*** RECORDS TO USE

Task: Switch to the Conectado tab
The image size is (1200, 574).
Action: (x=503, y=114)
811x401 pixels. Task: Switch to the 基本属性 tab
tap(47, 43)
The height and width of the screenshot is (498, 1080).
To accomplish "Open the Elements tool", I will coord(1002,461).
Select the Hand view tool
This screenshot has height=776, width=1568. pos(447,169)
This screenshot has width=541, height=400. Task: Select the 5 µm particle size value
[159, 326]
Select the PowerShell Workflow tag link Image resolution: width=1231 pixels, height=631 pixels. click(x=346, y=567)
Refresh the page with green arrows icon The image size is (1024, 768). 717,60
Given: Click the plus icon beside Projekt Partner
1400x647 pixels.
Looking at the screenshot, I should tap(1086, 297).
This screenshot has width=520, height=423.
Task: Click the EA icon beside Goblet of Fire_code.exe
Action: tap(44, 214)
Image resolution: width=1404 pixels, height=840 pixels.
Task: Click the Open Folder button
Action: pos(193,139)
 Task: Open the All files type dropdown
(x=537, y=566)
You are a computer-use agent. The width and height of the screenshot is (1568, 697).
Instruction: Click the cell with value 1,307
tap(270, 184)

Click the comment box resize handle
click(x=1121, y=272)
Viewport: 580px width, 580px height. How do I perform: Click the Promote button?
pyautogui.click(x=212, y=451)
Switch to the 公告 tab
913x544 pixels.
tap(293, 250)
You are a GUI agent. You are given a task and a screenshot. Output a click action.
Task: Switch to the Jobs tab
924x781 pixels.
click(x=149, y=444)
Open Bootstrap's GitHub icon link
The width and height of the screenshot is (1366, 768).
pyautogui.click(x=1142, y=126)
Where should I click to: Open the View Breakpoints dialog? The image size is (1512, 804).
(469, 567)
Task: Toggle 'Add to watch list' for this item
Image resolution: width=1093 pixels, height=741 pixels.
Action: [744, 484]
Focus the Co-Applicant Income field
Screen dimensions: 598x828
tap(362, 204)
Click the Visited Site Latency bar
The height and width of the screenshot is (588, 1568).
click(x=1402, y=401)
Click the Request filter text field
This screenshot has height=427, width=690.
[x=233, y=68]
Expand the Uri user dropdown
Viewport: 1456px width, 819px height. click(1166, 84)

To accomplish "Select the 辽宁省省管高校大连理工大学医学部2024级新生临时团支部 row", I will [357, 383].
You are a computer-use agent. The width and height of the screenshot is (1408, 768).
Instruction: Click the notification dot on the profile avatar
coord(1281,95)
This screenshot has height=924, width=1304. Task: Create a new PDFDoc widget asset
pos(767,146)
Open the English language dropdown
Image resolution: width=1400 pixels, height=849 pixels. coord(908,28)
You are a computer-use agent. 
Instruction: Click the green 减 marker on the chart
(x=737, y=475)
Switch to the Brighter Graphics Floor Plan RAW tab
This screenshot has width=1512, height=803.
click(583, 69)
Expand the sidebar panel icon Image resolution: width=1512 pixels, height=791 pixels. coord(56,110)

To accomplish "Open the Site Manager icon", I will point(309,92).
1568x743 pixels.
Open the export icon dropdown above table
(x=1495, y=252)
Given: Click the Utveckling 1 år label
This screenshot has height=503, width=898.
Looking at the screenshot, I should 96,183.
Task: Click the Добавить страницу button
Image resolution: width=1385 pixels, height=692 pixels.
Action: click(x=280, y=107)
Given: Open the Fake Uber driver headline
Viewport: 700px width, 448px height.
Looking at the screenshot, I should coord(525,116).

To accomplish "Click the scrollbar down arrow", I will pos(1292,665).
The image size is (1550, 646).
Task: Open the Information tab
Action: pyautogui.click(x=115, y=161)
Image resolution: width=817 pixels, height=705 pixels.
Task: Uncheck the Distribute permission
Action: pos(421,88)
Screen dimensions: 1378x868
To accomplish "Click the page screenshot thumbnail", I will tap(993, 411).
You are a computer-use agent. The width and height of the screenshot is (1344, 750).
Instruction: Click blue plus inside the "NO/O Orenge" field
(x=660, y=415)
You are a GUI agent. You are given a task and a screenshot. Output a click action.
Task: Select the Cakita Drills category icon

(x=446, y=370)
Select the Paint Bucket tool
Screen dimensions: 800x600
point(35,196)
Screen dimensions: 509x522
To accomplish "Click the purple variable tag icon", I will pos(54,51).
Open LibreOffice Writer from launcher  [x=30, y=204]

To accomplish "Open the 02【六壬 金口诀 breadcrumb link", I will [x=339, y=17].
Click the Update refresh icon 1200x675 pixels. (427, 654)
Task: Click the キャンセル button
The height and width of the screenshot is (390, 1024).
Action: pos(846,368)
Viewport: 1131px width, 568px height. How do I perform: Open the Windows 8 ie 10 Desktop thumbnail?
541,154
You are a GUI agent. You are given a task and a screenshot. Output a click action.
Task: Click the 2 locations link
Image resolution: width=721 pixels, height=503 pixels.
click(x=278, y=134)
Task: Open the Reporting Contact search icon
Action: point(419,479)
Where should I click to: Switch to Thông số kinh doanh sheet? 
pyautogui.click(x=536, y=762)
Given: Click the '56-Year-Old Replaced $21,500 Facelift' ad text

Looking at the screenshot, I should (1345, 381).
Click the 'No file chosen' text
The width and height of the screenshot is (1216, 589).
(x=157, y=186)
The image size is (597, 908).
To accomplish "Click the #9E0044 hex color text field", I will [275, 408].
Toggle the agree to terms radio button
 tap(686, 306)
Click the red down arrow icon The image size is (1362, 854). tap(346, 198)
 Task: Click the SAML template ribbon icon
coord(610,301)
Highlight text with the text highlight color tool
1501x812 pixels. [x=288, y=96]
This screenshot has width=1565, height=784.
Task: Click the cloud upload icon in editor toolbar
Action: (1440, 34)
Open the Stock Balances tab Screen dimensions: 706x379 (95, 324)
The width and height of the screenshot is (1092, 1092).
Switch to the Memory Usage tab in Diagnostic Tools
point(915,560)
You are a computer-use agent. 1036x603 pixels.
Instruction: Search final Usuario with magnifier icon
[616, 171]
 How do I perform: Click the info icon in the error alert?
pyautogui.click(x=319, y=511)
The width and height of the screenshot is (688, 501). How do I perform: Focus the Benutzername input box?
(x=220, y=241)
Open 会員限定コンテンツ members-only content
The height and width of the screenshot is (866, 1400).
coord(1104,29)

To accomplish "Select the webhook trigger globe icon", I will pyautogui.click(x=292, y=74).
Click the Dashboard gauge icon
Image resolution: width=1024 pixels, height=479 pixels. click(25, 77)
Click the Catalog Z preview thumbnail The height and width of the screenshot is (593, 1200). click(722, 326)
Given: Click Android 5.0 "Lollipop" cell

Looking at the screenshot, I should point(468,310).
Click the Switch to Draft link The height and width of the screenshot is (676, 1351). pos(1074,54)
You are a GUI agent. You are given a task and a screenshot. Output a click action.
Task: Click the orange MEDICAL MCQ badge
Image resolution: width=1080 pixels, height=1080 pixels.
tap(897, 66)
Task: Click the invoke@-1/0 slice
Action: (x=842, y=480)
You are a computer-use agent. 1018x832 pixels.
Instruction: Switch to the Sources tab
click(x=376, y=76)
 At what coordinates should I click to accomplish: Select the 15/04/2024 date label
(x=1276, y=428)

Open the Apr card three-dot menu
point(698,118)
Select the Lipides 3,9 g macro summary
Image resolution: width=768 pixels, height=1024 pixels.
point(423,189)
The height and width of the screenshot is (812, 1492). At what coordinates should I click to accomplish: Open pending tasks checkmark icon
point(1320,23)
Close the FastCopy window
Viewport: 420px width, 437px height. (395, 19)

******

§ TASK PROMPT: Reproduce the material above word for word, every line in its original order, with nothing added, dropped, or changed.

§ RESULT BELOW:
Task: Switch to the Conectado tab
The image size is (1200, 574).
Action: (x=503, y=114)
811x401 pixels. Task: Switch to the 基本属性 tab
tap(47, 43)
The height and width of the screenshot is (498, 1080).
To accomplish "Open the Elements tool", I will coord(1002,461).
Select the Hand view tool
This screenshot has height=776, width=1568. pos(447,169)
This screenshot has width=541, height=400. Task: Select the 5 µm particle size value
[159, 326]
Select the PowerShell Workflow tag link Image resolution: width=1231 pixels, height=631 pixels. click(x=346, y=567)
Refresh the page with green arrows icon The image size is (1024, 768). 717,60
Given: Click the plus icon beside Projekt Partner
1400x647 pixels.
Looking at the screenshot, I should tap(1086, 297).
This screenshot has width=520, height=423.
Task: Click the EA icon beside Goblet of Fire_code.exe
Action: tap(44, 214)
Image resolution: width=1404 pixels, height=840 pixels.
Task: Click the Open Folder button
Action: pos(193,139)
 Task: Open the All files type dropdown
(x=537, y=566)
You are a computer-use agent. The width and height of the screenshot is (1568, 697).
Instruction: Click the cell with value 1,307
tap(270, 184)

Click the comment box resize handle
click(x=1121, y=272)
Viewport: 580px width, 580px height. How do I perform: Click the Promote button?
pyautogui.click(x=212, y=451)
Switch to the 公告 tab
913x544 pixels.
tap(293, 250)
You are a GUI agent. You are given a task and a screenshot. Output a click action.
Task: Switch to the Jobs tab
924x781 pixels.
click(x=149, y=444)
Open Bootstrap's GitHub icon link
The width and height of the screenshot is (1366, 768).
pyautogui.click(x=1142, y=126)
Where should I click to: Open the View Breakpoints dialog? The image size is (1512, 804).
(469, 567)
Task: Toggle 'Add to watch list' for this item
Image resolution: width=1093 pixels, height=741 pixels.
Action: [744, 484]
Focus the Co-Applicant Income field
Screen dimensions: 598x828
tap(362, 204)
Click the Visited Site Latency bar
The height and width of the screenshot is (588, 1568).
click(x=1402, y=401)
Click the Request filter text field
This screenshot has height=427, width=690.
[x=233, y=68]
Expand the Uri user dropdown
Viewport: 1456px width, 819px height. click(1166, 84)

To accomplish "Select the 辽宁省省管高校大连理工大学医学部2024级新生临时团支部 row", I will [357, 383].
You are a computer-use agent. The width and height of the screenshot is (1408, 768).
Instruction: Click the notification dot on the profile avatar
coord(1281,95)
This screenshot has height=924, width=1304. Task: Create a new PDFDoc widget asset
pos(767,146)
Open the English language dropdown
Image resolution: width=1400 pixels, height=849 pixels. coord(908,28)
You are a computer-use agent. 
Instruction: Click the green 减 marker on the chart
(x=737, y=475)
Switch to the Brighter Graphics Floor Plan RAW tab
This screenshot has width=1512, height=803.
click(583, 69)
Expand the sidebar panel icon Image resolution: width=1512 pixels, height=791 pixels. coord(56,110)

To accomplish "Open the Site Manager icon", I will point(309,92).
1568x743 pixels.
Open the export icon dropdown above table
(x=1495, y=252)
Given: Click the Utveckling 1 år label
This screenshot has height=503, width=898.
Looking at the screenshot, I should 96,183.
Task: Click the Добавить страницу button
Image resolution: width=1385 pixels, height=692 pixels.
Action: click(x=280, y=107)
Given: Open the Fake Uber driver headline
Viewport: 700px width, 448px height.
Looking at the screenshot, I should coord(525,116).

To accomplish "Click the scrollbar down arrow", I will pos(1292,665).
The image size is (1550, 646).
Task: Open the Information tab
Action: pyautogui.click(x=115, y=161)
Image resolution: width=817 pixels, height=705 pixels.
Task: Uncheck the Distribute permission
Action: pos(421,88)
Screen dimensions: 1378x868
To accomplish "Click the page screenshot thumbnail", I will tap(993, 411).
You are a computer-use agent. The width and height of the screenshot is (1344, 750).
Instruction: Click blue plus inside the "NO/O Orenge" field
(x=660, y=415)
You are a GUI agent. You are given a task and a screenshot. Output a click action.
Task: Select the Cakita Drills category icon

(x=446, y=370)
Select the Paint Bucket tool
Screen dimensions: 800x600
point(35,196)
Screen dimensions: 509x522
To accomplish "Click the purple variable tag icon", I will pos(54,51).
Open LibreOffice Writer from launcher  [x=30, y=204]

To accomplish "Open the 02【六壬 金口诀 breadcrumb link", I will [x=339, y=17].
Click the Update refresh icon 1200x675 pixels. (427, 654)
Task: Click the キャンセル button
The height and width of the screenshot is (390, 1024).
Action: pos(846,368)
Viewport: 1131px width, 568px height. How do I perform: Open the Windows 8 ie 10 Desktop thumbnail?
541,154
You are a GUI agent. You are given a task and a screenshot. Output a click action.
Task: Click the 2 locations link
Image resolution: width=721 pixels, height=503 pixels.
click(x=278, y=134)
Task: Open the Reporting Contact search icon
Action: point(419,479)
Where should I click to: Switch to Thông số kinh doanh sheet? 
pyautogui.click(x=536, y=762)
Given: Click the '56-Year-Old Replaced $21,500 Facelift' ad text

Looking at the screenshot, I should (1345, 381).
Click the 'No file chosen' text
The width and height of the screenshot is (1216, 589).
(x=157, y=186)
The image size is (597, 908).
To accomplish "Click the #9E0044 hex color text field", I will [275, 408].
Toggle the agree to terms radio button
 tap(686, 306)
Click the red down arrow icon The image size is (1362, 854). tap(346, 198)
 Task: Click the SAML template ribbon icon
coord(610,301)
Highlight text with the text highlight color tool
1501x812 pixels. [x=288, y=96]
This screenshot has width=1565, height=784.
Task: Click the cloud upload icon in editor toolbar
Action: (1440, 34)
Open the Stock Balances tab Screen dimensions: 706x379 (95, 324)
The width and height of the screenshot is (1092, 1092).
Switch to the Memory Usage tab in Diagnostic Tools
point(915,560)
You are a computer-use agent. 1036x603 pixels.
Instruction: Search final Usuario with magnifier icon
[616, 171]
 How do I perform: Click the info icon in the error alert?
pyautogui.click(x=319, y=511)
The width and height of the screenshot is (688, 501). How do I perform: Focus the Benutzername input box?
(x=220, y=241)
Open 会員限定コンテンツ members-only content
The height and width of the screenshot is (866, 1400).
coord(1104,29)

To accomplish "Select the webhook trigger globe icon", I will pyautogui.click(x=292, y=74).
Click the Dashboard gauge icon
Image resolution: width=1024 pixels, height=479 pixels. click(25, 77)
Click the Catalog Z preview thumbnail The height and width of the screenshot is (593, 1200). click(722, 326)
Given: Click Android 5.0 "Lollipop" cell

Looking at the screenshot, I should point(468,310).
Click the Switch to Draft link The height and width of the screenshot is (676, 1351). pos(1074,54)
You are a GUI agent. You are given a task and a screenshot. Output a click action.
Task: Click the orange MEDICAL MCQ badge
Image resolution: width=1080 pixels, height=1080 pixels.
tap(897, 66)
Task: Click the invoke@-1/0 slice
Action: (x=842, y=480)
You are a computer-use agent. 1018x832 pixels.
Instruction: Switch to the Sources tab
click(x=376, y=76)
 At what coordinates should I click to accomplish: Select the 15/04/2024 date label
(x=1276, y=428)

Open the Apr card three-dot menu
point(698,118)
Select the Lipides 3,9 g macro summary
Image resolution: width=768 pixels, height=1024 pixels.
point(423,189)
The height and width of the screenshot is (812, 1492). At what coordinates should I click to accomplish: Open pending tasks checkmark icon
point(1320,23)
Close the FastCopy window
Viewport: 420px width, 437px height. (395, 19)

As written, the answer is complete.